To connect your repository to SEAD, you need to be a registered partner repository. The following steps are needed to register and accept/publish collections from SEAD:
- Obtain access to SEAD system
- Register the repository profile
- Develop a client to pull and publish the collections
1. Obtain access to SEAD system
To obtain access to SEAD system, please contact SEAD and provide the IP addresses/subnets of the repository servers that will be accessing SEAD services. The SEAD team will add those addresses to its registry of partner repositories and grant access to SEAD services for those IP addresses.
Once registered, the following endpoint will be accessible by the repository: https://seadva-test.d2i.indiana.edu/sead-c3pr/.
2. Register the repository profile
Repositories need to create a profile in the JSON-LD format (http://json-ld.org/) that will be used by the SEAD Matchmaker in its pairing between datasets and repositories. The profile should include the following information:
- Repository name ID ("orgidentifier") - a required field that will serve as the repository ID in SEAD.
- Data types (“Data Mimetypes”) - types of files that the repository will accept.
- Collection depth (“Max Collection Depth”) - maximum collection depth that the repository can accept and deposit.
- Maximum dataset size (“Max Dataset Size”) – the size (in bytes) of individual files in the collection that the repository can accept.
- “Total Size” – Total acceptable size of the collection in bytes
- “Metadata Terms“- Minimum metadata fields that a collection should contain
- “Affiliations” - Organizations that a collection should be affiliated with
- “Rights Holder IDs Required” - Whether the collections should have a valid global identifier (ORCID, Clowder, or Google ID) for the "Rights Holder" metadata.
Please refer to http://seadva-test.d2i.indiana.edu/sead-c3pr/api/researchobjects/matchingrepositories/rules for more information about these metadata types.
Following is a sample JSON-LD profile of a repository:
Once the repository profile is created, it should be registered with SEAD by sending a POST request to the following endpoint with the JSON-LD profile as the POST body.
Once registered, the newly registered repository will be listed in the above endpoint. You will be able to receive the full profile using the following endpoint.
3. Develop a client to pull and publish the collections
When SEAD receives publication requests from its users for a repository, it keeps a list of those requests. To access the collections and publish them, partner repositories need to implement an agent that handles the metadata and data retrieval and status updates. You can refer to https://github.com/Data-to-Insight-Center/sead2/tree/master/sead-nds-repository for a sample agent code.
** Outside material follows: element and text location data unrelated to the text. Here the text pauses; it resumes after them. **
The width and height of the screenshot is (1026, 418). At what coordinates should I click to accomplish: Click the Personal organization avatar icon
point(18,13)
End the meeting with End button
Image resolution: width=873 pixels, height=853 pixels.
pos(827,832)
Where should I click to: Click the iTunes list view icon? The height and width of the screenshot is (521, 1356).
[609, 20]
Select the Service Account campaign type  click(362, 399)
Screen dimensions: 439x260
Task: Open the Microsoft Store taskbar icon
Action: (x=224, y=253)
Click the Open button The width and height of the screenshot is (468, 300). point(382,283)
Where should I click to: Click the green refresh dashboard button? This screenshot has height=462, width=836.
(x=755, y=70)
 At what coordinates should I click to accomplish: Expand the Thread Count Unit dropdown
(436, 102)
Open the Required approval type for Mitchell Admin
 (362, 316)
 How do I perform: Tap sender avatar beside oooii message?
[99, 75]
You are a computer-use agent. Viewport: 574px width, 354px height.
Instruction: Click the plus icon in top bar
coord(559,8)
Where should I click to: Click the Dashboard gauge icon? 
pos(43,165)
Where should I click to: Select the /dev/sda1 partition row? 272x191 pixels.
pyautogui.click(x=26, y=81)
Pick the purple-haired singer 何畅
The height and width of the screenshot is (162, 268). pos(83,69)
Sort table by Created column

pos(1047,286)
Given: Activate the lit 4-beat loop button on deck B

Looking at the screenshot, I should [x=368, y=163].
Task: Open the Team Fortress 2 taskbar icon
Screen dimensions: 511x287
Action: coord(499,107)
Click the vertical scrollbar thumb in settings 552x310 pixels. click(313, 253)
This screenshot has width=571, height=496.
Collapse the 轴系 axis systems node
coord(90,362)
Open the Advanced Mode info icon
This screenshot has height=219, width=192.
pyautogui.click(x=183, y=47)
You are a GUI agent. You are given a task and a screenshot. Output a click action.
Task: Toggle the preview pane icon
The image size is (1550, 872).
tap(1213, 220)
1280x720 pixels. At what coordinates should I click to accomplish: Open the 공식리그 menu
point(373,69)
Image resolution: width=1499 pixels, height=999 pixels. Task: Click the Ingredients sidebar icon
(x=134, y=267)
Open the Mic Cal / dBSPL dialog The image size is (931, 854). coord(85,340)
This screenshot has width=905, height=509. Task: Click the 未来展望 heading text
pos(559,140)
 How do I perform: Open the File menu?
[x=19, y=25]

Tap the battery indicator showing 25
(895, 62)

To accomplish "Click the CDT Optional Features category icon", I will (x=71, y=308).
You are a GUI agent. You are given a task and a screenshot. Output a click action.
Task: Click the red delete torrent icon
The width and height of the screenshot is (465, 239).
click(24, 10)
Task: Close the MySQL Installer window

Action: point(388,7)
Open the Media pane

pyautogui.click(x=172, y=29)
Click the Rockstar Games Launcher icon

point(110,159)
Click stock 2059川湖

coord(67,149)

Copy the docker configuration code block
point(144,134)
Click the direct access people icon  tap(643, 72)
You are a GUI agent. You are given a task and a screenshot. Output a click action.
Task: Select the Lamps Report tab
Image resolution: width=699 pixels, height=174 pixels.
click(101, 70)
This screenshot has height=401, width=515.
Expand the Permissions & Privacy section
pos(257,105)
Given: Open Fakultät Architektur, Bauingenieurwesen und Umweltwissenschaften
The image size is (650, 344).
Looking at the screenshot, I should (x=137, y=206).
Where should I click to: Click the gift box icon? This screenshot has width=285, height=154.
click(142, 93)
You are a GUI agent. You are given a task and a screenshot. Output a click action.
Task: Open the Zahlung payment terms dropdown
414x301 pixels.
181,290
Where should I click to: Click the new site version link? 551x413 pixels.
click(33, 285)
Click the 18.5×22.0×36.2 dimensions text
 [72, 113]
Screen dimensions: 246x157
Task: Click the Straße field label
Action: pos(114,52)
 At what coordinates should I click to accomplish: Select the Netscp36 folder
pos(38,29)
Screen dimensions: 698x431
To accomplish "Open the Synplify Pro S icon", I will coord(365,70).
The following operations need to be implemented in the agent:
Retrieve Publication Requests from SEAD
The requests queued for your repository can be retrieved from the following endpoint: https://seadva-test.d2i.indiana.edu/sead-c3pr/api/repositories/<orgidentifier>/researchobjects
If you want only the new requests (the requests that have not yet been started to process by the repository), query the following endpoint: https://seadva-test.d2i.indiana.edu/sead-c3pr/api/repositories/<orgidentifier>/researchobjects/new.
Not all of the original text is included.